If you ask the man with developed opinions
about love, he will tell you that the
lipstick leftover from the Prosecco and kissing
last night is actually just clarified moonlight.
If you are on the bus staring at your knees
he might ask Are you feeling okay? and
and tell you that, for a
broken heart, the remedy is not The Cure
That you can get commiseration from your
friends and your liquor and what you need
is public radio news to quiet you down,
the sound of some permanently composed,
eminently educated
reality going shhhhh. This is going to turn out
just like it turns out.
The man with developed opinions
about love knows about the gardens
in Times Square and Hell's Kitchen
that grow your favorite flowers
but thinks they smell better plucked
from the lapels of NYU students.
He doesn't even live in New York.
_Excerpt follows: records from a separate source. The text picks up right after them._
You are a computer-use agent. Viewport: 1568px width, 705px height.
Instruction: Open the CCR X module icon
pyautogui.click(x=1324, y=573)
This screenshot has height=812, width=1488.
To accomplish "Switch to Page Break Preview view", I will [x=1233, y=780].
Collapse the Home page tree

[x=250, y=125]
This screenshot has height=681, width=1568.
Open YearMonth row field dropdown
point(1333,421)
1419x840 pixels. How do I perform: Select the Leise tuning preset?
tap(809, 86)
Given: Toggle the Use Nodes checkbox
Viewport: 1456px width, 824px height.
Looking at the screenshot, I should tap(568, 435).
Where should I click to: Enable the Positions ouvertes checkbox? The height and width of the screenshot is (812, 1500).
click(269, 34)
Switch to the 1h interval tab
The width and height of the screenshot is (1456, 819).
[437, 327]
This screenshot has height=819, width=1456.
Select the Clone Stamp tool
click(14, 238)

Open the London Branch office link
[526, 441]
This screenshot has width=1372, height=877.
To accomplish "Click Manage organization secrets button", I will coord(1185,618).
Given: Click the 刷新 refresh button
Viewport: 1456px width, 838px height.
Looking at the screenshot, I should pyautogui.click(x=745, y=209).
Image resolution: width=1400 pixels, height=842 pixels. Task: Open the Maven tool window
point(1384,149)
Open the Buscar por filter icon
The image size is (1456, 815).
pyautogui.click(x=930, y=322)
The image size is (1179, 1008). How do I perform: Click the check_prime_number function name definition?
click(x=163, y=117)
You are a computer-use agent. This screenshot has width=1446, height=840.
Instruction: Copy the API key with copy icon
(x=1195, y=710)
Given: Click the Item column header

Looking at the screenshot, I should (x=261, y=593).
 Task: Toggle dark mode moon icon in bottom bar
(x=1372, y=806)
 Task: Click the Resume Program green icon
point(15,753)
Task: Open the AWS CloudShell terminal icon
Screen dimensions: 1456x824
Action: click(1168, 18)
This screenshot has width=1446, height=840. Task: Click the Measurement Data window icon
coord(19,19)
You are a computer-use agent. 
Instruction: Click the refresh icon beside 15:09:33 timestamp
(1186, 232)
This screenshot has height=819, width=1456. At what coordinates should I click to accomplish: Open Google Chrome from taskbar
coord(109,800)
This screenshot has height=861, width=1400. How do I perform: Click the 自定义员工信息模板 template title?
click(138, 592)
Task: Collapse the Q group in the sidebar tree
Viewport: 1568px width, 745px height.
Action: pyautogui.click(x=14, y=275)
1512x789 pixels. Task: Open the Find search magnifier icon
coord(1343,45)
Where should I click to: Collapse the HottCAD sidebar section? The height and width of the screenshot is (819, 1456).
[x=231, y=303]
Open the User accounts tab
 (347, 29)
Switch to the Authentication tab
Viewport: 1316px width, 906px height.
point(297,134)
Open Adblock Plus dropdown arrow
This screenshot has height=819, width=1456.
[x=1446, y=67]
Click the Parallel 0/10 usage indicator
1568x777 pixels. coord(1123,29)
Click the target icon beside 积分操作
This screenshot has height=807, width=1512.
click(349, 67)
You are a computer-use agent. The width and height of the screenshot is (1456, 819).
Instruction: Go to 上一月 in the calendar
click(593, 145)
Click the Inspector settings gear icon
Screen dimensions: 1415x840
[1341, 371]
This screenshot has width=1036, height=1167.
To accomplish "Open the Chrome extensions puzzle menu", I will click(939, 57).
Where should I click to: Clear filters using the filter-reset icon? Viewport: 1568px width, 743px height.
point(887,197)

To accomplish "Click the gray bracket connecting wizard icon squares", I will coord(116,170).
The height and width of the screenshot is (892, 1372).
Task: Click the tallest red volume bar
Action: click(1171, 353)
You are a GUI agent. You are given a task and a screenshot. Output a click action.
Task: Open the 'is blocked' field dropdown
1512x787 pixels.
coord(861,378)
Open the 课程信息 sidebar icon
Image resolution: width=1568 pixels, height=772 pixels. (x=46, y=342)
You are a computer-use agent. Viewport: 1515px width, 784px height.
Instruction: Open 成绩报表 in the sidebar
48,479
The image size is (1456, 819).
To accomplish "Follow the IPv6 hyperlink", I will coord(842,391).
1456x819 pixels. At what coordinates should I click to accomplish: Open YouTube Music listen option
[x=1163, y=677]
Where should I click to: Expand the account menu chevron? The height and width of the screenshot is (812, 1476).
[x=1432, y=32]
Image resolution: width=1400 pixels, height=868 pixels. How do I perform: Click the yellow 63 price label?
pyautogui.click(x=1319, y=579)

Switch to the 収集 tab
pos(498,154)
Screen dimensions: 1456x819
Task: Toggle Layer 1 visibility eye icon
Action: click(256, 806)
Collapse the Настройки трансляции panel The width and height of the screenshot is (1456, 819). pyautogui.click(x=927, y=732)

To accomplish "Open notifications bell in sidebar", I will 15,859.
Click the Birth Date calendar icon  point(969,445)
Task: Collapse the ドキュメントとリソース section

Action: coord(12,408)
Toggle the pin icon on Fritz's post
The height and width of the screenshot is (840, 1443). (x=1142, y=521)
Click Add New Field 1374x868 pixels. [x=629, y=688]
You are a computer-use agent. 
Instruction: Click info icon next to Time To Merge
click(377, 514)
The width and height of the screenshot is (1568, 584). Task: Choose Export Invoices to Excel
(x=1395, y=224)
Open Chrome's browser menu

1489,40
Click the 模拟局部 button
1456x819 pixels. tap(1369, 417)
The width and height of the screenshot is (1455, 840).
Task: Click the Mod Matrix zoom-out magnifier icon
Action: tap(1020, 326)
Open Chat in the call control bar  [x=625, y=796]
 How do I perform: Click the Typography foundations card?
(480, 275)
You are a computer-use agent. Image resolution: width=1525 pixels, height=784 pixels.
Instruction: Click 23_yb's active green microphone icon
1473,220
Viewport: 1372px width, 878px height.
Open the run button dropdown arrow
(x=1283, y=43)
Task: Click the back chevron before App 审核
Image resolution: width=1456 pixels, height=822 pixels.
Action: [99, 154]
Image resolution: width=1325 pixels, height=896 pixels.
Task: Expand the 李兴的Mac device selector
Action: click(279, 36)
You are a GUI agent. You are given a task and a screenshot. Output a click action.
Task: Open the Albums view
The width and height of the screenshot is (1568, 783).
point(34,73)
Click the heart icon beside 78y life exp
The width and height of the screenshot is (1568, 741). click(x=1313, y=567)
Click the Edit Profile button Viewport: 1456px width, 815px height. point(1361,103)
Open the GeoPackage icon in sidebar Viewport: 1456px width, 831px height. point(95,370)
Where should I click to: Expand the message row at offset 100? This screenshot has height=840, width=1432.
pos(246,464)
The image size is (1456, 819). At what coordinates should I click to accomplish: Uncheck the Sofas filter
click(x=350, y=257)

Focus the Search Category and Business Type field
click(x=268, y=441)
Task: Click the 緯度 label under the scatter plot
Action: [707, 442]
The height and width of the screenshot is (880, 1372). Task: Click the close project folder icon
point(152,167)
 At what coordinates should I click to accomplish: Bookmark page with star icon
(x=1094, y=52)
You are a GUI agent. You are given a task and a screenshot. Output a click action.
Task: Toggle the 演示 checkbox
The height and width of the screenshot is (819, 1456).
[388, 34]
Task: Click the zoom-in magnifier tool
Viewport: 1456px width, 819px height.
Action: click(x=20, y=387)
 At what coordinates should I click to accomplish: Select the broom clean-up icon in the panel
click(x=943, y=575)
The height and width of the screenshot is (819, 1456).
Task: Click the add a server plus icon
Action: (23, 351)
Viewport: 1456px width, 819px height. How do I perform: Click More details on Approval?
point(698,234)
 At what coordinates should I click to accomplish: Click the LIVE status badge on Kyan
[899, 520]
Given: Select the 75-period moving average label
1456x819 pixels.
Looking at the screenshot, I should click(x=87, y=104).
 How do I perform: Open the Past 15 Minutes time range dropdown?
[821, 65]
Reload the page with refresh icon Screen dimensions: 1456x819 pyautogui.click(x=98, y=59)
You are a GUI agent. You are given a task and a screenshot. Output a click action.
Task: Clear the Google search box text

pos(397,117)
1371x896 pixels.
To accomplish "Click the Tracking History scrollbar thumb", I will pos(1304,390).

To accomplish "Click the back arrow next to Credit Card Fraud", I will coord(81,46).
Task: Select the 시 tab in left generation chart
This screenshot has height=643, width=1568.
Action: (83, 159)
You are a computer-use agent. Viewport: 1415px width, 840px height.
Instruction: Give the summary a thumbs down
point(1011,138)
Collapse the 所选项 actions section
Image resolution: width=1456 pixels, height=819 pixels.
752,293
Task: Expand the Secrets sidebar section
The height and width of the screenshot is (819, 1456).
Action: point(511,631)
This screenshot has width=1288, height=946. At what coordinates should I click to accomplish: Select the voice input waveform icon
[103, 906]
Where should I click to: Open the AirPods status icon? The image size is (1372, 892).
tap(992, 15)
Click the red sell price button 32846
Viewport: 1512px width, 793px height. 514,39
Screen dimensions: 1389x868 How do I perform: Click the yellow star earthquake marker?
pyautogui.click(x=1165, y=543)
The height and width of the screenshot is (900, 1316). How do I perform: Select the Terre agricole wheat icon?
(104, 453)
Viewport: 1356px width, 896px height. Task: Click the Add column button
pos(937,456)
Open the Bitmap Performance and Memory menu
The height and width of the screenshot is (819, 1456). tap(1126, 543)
Sometimes
his pretensions will make you want to hit him
in the teeth and sometimes it's enough to make
you tender. He does not believe bouquets
should be limited to flowers, thinks that every page
of written word is just another apocryphal Gospel
and that really, truly, he is someone you can
count on.
If you ask the man with developed opinions about love
if you're pretty, he will write you a treatise. If you ask
about the ocean he will say, “how wonderful, to live
in such a medium that makes it so we cannot deny
our connections.”
But when you ask the man with developed opinions
about love about love he will give you a sad smile as if
you're forcing his hand. There is a train he will have
to catch, an appointment to keep. He will kiss you on
the cheek and turn away. It will be a month before
you get the letter that explains that love is everything
you say as you're in the process of saying goodbye.